__WHAT THE TASK REQUIRES__: The required output is an exact copy of the lines from the one containing "Image resolution: width=446" through the end of the entries below, with pictures removed.

Stored data
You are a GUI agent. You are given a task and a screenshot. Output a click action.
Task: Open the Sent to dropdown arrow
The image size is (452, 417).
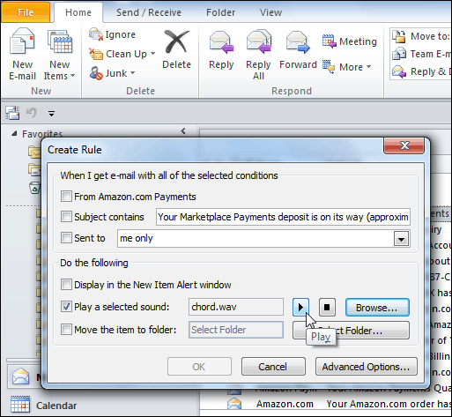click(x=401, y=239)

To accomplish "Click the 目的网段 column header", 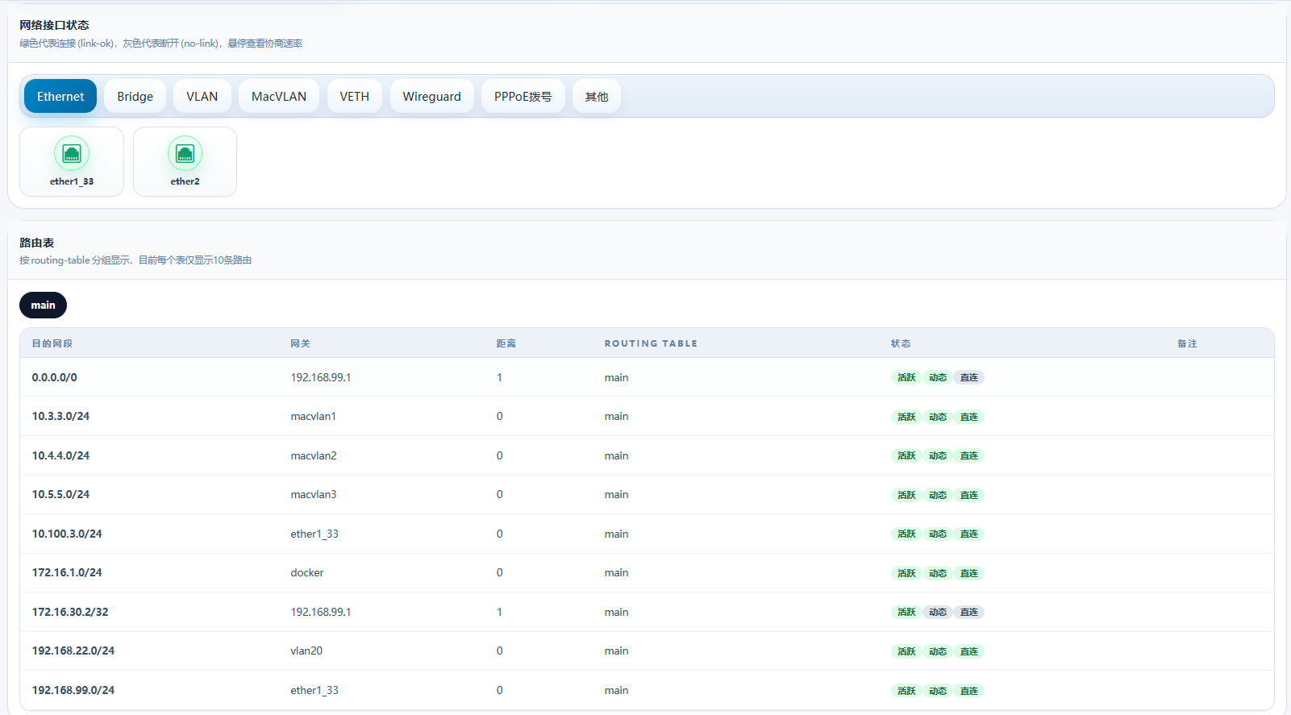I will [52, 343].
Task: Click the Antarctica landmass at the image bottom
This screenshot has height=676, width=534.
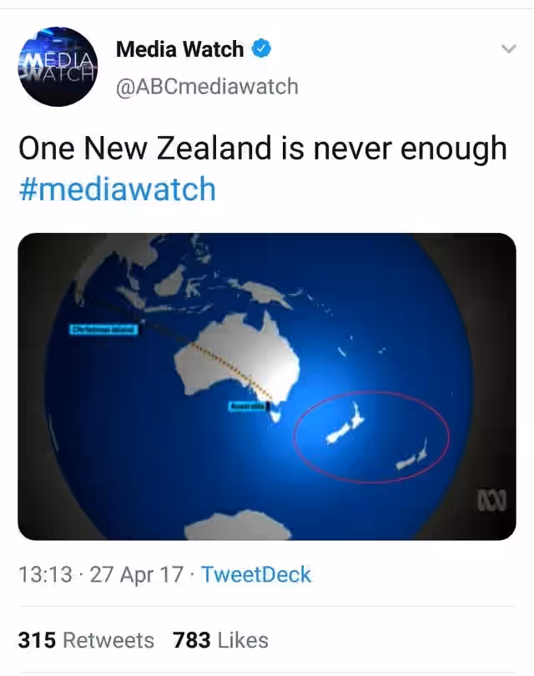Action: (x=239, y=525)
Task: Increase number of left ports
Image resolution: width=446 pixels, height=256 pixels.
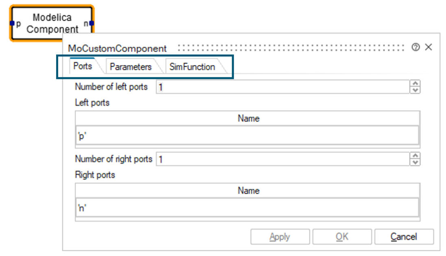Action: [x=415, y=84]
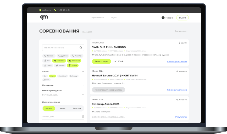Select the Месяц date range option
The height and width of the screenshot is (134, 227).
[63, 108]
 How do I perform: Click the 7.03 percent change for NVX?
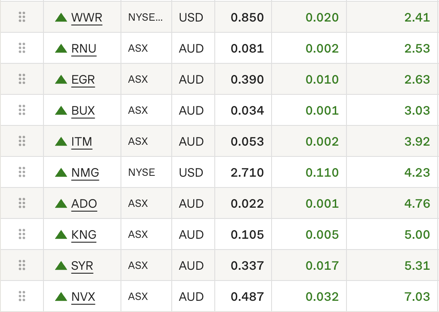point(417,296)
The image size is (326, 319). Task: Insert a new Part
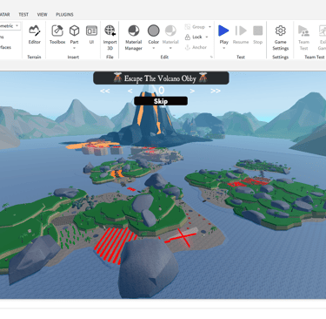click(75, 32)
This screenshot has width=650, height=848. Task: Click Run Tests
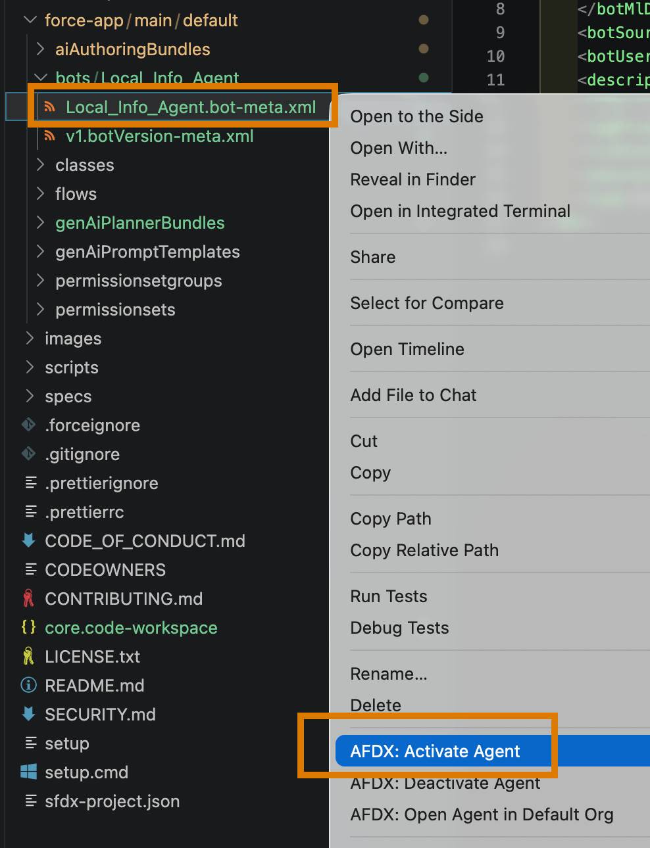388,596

__ANSWER__:
Image resolution: width=446 pixels, height=256 pixels.
Action: [x=415, y=84]
Select the Месяц date range option
The height and width of the screenshot is (134, 227).
[63, 108]
 How do I perform: Click the 7.03 percent change for NVX?
point(417,296)
The image size is (326, 319). Task: Insert a new Part
click(75, 32)
This screenshot has width=650, height=848. Task: Click Run Tests
388,596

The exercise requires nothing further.